*What to do:* Report how many lines in the material below contain the string "Instruction" with the same capitalization. Give only the number.

######

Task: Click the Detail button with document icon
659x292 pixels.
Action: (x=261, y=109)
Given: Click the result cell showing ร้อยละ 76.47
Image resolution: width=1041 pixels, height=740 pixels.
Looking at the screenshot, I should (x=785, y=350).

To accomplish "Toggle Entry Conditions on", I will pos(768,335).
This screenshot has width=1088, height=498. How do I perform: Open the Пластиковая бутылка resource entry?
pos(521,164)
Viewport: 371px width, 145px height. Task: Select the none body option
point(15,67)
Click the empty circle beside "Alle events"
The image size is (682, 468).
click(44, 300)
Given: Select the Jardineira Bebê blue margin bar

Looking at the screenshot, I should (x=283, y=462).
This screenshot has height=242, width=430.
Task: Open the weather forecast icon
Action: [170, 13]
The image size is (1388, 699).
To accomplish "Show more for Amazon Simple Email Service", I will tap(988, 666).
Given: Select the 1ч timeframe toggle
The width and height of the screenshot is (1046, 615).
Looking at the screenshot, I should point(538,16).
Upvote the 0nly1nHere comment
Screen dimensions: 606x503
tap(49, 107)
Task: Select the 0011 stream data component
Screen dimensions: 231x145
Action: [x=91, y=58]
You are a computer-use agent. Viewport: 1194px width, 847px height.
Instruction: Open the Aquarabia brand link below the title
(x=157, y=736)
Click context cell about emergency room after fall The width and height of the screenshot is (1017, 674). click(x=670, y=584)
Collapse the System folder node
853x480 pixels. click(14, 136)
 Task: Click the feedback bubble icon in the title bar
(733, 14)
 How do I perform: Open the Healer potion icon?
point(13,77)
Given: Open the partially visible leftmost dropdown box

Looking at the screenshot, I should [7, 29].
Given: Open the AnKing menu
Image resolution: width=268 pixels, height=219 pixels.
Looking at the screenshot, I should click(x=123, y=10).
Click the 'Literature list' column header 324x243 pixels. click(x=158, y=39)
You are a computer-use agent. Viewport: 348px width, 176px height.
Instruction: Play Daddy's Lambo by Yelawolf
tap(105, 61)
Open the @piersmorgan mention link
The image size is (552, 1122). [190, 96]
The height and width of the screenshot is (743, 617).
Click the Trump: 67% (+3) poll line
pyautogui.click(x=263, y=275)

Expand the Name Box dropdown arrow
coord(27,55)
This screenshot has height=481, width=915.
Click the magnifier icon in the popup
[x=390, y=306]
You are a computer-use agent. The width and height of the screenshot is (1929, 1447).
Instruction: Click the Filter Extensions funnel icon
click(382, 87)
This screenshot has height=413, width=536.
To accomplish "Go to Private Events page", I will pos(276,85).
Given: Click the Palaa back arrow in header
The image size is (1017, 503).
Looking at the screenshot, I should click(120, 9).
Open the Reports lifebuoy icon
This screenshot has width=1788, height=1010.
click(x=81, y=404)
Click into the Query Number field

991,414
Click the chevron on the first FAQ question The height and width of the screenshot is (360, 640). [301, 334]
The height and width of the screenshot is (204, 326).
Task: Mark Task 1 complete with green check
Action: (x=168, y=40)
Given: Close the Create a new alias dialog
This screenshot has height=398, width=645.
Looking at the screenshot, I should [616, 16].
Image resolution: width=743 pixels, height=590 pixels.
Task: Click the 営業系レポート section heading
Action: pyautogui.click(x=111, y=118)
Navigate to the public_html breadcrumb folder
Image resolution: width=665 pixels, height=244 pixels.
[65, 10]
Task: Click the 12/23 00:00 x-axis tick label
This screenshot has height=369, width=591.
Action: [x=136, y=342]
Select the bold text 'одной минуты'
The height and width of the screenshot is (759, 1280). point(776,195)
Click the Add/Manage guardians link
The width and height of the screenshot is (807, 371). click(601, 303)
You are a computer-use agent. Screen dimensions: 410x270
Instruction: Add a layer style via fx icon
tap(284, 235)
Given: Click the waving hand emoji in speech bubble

######

*Solution to this task:* 4